Case Presentation: A 29 year old woman presented with a generalized tonic clonic seizure and progressively worsening ataxia over the last six months. She also had memory deficits and diplopia. Her past medical history included Li Fraumeni syndrome and an immature ovarian teratoma that was treated with a right oophorectomy and chemotherapy in 2015. Her vital signs were normal except for a mild tachycardia. She was cachectic, wheelchair-bound but in no acute distress. She was alert and oriented; had direction changing nystagmus; restricted extraocular movements in all directions in both eyes; ataxic gait, and mildly decreased strength in her lower extremities. She also had dysmetria, a positive Babinski’s sign, and dysesthesia to pinprick over her left thigh/abdomen. The remainder of her exam was normal. Cerebrospinal fluid (CSF) analysis was significant for a lymphocyte predominant pleocytosis but was negative for a central nervous system infection and the CSF paraneoplastic panel was also negative.
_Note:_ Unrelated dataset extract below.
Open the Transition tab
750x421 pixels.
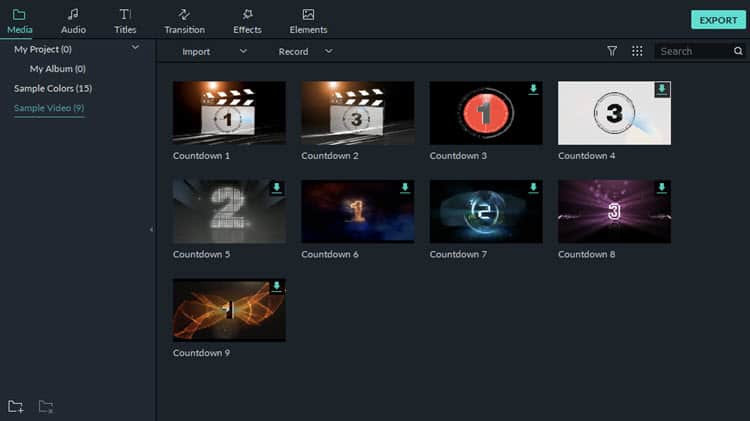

There was an abnormal T2 signal in the bilateral medial temporal and occipital lobes concerning for autoimmune or infectious encephalitis on an MRI of her brain. No spinal cord abnormalities were seen on cervical, thoracic, or lumbar MRI. A PET scan showed hypermetabolic areas in her abdomen and a retroperitoneal lymph node concerning for malignancy and a biopsy was consistent with a metastatic immature teratoma. The patient was empirically treated for autoimmune encephalitis based on her presentation and high clinical suspicion and the presence of the recurrent immature teratoma. Her symptoms improved after treatment with pulse dose steroids, plasmapheresis, Rituximab, and initiation of chemotherapy for the teratoma. Subsequently, a previously unclassified CSF restricted autoantibody was found per results from the Mayo Clinic.
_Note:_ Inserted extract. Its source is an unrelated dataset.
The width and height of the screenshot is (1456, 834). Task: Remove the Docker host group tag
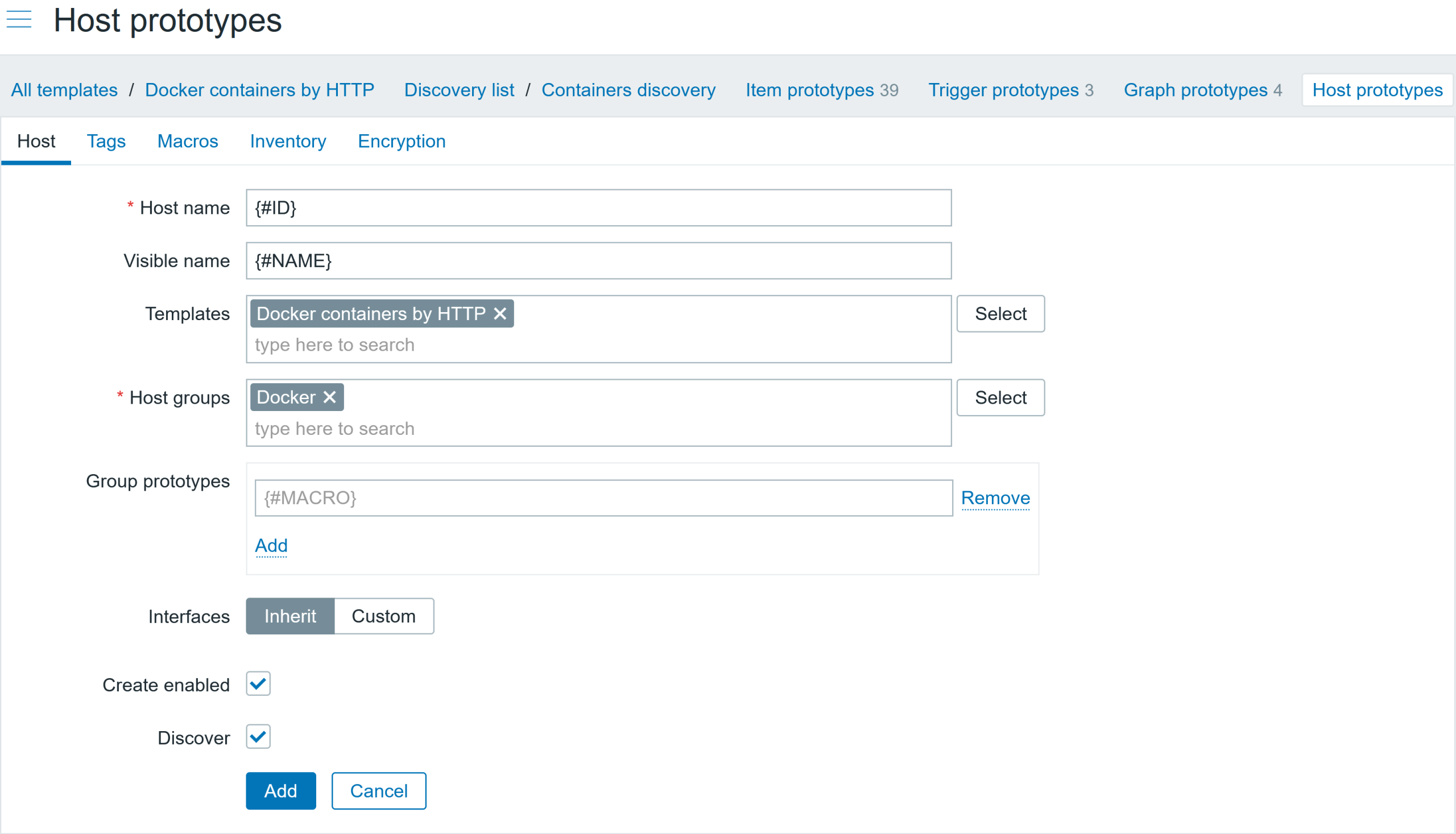329,397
Discussion: Autoimmune encephalitis is caused by antibodies against neuronal cell surface or synaptic proteins and it usually presents with various neurologic or psychiatric symptoms and can occur with or without an underlying malignancy. Younger patients are more likely to have a concomitant malignancy. Early diagnosis and treatment with immunosuppressive therapy and treatment of the underlying malignancy, if present, have been shown to improve outcomes. The finding of a newly discovered autoantibody in this patient’s CSF is significant because it suggests that there are likely many more antibodies capable of causing autoimmune encephalitis that have yet to be discovered. Consequently, autoimmune encephalitis is likely an underdiagnosed entity and more resources should be focused on identifying additional novel antibodies capable of causing this disease so that cases are accurately diagnosed and early treatment can be initiated. It also provides anecdotal evidence that a negative CSF autoantibody panel does not necessarily rule out a diagnosis of autoimmune encephalitis since it could be caused by an autoantibody that has yet to be discovered.
Conclusions: Patients presenting with seizures and neurologic findings such as ataxia, memory deficits, and diplopia are commonly seen by hospitalists and autoimmune encephalitis should be considered in the differential diagnosis.